The events of this day eventually brought the following paragraphs to my mind. Knowing God by J. I. Packer was the first “serious” Christian book I read after my conversion to Christianity, and I’ve turned back to it for help, advice, and inspiration time and again through the past couple decades. These paragraphs are from chapter 2, “The People who Know their God.”
I walked in the sunshine with a scholar who had effectively forfeited his prospects of academic advancement by clashing with church dignitaries over the gospel of grace. ‘But it doesn’t matter,’ he said at length, ‘for I’ve known God and they haven’t.’ The remark was a mere parenthesis, a passing comment on something I had said, but it has stuck with me, and set me thinking.
Not many of us, I think, would ever naturally say that we have known God. The words imply a definiteness and matter-of-factness of experience to which most of us, if we are honest, have to admit that we are still strangers. We claim, perhaps, to have a testimony, and can rattle off our conversion story with the best of them; we say that we know God — this, after all, is what evangelicals are expected to say; but would it occur to us to say, without hesitation, and with reference to particular events in our personal history, that we have known God? I doubt it, for I suspect that with most of us experience of God has never become so vivid as that.

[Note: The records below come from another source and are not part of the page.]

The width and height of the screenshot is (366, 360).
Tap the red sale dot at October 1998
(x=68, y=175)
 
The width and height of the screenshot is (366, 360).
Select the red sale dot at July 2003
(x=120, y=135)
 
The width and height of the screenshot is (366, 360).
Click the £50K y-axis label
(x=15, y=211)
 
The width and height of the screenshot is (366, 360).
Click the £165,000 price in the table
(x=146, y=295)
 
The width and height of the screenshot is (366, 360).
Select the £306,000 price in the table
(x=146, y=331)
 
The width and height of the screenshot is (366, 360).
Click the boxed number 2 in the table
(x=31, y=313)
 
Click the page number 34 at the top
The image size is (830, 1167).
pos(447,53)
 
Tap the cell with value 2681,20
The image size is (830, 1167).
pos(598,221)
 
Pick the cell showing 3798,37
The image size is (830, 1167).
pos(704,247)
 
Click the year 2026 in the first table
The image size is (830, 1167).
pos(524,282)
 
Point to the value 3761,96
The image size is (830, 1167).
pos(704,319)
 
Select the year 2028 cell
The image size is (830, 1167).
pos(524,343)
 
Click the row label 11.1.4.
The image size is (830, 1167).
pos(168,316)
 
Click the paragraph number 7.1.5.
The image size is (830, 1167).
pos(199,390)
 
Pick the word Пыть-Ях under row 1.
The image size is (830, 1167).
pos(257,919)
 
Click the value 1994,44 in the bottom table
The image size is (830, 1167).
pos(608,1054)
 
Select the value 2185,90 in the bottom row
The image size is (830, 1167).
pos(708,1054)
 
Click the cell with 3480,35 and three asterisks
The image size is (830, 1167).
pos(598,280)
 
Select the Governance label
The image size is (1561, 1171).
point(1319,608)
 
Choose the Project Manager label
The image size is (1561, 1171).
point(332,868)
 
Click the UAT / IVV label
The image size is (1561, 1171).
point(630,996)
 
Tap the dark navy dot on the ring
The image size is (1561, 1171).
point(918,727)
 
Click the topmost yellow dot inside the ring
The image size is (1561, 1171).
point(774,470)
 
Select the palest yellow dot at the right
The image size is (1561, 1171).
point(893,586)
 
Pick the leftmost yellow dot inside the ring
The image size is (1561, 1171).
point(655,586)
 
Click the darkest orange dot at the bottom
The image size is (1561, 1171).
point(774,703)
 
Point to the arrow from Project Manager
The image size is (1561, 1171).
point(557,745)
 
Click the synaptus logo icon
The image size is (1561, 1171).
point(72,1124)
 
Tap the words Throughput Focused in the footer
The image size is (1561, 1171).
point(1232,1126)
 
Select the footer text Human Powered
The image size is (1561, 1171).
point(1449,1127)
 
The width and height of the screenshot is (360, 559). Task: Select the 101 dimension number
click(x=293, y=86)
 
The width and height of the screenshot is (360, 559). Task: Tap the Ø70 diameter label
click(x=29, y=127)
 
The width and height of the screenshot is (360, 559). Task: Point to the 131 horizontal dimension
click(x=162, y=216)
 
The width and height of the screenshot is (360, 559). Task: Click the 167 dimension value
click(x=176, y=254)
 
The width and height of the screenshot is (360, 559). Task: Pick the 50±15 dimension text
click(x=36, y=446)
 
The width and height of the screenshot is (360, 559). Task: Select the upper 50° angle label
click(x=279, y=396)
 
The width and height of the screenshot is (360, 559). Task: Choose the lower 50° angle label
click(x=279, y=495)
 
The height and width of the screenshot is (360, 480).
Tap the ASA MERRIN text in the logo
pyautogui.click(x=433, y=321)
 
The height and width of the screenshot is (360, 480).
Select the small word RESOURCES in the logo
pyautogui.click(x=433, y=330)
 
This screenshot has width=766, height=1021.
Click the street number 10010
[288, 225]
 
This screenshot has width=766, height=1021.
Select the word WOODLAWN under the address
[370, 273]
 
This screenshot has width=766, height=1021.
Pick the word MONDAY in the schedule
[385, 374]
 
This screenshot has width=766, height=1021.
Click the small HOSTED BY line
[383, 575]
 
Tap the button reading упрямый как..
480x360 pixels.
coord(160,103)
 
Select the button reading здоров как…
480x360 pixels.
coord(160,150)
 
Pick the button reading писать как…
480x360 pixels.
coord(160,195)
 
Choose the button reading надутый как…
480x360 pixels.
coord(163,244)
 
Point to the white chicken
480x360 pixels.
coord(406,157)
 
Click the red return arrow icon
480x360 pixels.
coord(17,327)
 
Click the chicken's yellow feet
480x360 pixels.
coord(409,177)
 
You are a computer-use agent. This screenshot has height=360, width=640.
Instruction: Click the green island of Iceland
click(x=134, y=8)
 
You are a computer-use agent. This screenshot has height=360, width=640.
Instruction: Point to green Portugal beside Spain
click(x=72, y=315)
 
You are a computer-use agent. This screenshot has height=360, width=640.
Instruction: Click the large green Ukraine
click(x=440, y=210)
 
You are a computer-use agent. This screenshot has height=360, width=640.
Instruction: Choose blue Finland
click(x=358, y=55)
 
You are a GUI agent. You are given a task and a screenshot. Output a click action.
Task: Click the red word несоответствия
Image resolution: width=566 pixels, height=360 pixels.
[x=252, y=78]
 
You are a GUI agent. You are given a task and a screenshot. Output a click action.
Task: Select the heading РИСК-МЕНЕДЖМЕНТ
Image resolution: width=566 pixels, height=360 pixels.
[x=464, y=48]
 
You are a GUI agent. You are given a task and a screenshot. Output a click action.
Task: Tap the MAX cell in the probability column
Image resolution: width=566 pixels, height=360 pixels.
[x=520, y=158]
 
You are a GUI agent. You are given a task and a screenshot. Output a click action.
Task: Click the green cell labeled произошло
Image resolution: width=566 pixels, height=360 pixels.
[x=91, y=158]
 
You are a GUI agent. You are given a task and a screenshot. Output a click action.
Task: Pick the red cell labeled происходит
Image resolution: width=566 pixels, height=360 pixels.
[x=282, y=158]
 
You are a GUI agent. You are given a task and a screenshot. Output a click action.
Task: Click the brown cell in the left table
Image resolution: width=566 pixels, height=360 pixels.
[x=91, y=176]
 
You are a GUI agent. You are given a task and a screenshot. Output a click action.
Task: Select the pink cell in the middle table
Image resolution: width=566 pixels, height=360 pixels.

Nor, I think, would many of us ever naturally say that in the light of the knowledge of God which we have come to enjoy past disappointments and present heartbreaks, as the world counts heartbreaks, don’t matter. For the plain fact is that to most of us they do matter. We live with them as our ‘crosses’ (so we call them). Constantly we find ourselves slipping into bitterness and apathy and gloom as we reflect on them, which we frequently do. The attitude we show to the world is a sort of dried-up stoicism, miles removed from the ‘joy unspeakable and full of glory’ which Peter took for granted that his readers were displaying (1 Peter 1:8). ‘Poor souls,’ our friends say of us, ‘how they’ve suffered — and that is just what we feel about ourselves! But these private mock heroics have no place at all in the minds of those who really know God. They never brood on might-have-beens; they never think of the things they have missed, only of what they have gained. ‘What things were gain to me, these have I counted loss for Christ,’ wrote Paul. ‘Yea verily, and I count all things to be loss for the excellency of the knowledge of Christ Jesus my Lord: for whom I suffered the loss of all things, and do count them but dung, that I may gain Christ, and be found in him . . . that I may know him . . .’ (Philippians 3:7-10). When Paul says he counts the things he lost ‘dung’, he means not merely that he does not think of them as having any value, but also that he does not live with them constantly in his mind: what normal person spends his time nostalgically dreaming of manure? Yet this, in effect, is what many of us do. It shows how little we have in the way of true knowledge of God.
So, trying to forget about the ‘dung’ in life, and working on ‘gaining Christ.’